### Job
Pull out every line of the data that contains the word "label", treating uppercase and lowercase as different.

### Task data
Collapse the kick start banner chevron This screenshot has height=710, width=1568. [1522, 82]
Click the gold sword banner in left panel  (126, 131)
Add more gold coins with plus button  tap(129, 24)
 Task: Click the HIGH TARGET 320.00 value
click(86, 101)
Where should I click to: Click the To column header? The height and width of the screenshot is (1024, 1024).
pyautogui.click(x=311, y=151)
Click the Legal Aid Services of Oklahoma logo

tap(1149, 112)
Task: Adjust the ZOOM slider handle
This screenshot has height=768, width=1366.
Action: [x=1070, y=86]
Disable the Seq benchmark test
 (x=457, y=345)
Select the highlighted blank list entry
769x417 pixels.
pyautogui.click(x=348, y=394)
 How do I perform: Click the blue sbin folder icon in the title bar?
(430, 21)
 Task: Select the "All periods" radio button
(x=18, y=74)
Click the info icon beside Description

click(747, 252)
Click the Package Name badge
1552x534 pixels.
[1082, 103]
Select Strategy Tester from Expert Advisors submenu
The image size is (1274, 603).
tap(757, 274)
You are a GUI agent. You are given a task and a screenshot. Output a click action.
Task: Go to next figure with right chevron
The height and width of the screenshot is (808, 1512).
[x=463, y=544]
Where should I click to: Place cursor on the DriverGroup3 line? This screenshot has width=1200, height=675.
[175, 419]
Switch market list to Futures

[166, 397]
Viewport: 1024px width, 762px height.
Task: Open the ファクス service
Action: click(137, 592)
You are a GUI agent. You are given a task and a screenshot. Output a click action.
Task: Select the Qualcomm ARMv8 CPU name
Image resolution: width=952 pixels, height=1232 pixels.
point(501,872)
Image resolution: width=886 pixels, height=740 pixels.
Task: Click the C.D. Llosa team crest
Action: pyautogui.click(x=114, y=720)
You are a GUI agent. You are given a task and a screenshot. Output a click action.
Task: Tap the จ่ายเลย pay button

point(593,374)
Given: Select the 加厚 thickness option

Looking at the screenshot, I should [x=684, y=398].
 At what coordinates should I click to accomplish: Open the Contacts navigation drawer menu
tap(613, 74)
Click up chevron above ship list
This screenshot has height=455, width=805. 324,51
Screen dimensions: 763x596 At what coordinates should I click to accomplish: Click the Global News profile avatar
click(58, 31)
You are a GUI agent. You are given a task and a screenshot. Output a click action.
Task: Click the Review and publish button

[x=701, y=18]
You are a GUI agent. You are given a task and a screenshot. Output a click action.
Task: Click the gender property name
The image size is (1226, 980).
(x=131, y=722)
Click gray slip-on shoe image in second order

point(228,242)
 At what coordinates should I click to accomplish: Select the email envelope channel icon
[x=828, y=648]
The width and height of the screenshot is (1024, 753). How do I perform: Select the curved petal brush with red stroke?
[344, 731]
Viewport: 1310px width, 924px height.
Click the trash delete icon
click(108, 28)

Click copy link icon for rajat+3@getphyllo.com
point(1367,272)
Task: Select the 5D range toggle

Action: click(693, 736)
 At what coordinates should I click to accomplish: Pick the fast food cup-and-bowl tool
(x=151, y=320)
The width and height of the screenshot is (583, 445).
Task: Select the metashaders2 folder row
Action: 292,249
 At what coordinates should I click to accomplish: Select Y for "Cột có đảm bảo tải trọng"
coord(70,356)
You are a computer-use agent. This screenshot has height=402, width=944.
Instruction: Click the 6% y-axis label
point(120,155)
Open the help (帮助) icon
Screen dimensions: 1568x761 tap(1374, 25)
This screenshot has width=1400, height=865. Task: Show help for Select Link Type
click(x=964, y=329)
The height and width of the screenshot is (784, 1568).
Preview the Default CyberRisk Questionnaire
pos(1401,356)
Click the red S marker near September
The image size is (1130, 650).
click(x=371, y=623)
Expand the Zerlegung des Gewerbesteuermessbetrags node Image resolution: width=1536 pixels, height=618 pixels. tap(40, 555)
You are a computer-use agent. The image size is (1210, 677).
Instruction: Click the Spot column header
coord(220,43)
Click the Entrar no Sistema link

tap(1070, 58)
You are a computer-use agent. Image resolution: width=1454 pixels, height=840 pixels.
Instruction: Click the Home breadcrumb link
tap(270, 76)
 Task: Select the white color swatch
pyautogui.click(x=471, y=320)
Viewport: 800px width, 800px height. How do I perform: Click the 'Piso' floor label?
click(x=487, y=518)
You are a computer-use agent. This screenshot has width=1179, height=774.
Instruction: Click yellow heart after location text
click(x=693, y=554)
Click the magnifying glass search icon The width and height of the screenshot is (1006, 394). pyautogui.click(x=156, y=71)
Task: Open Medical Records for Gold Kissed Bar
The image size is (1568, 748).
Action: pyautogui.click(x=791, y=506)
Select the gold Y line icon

### Reply to the exercise
Instruction: Click the 6% y-axis label
Viewport: 800px width, 800px height. How do I perform: Click the 'Piso' floor label?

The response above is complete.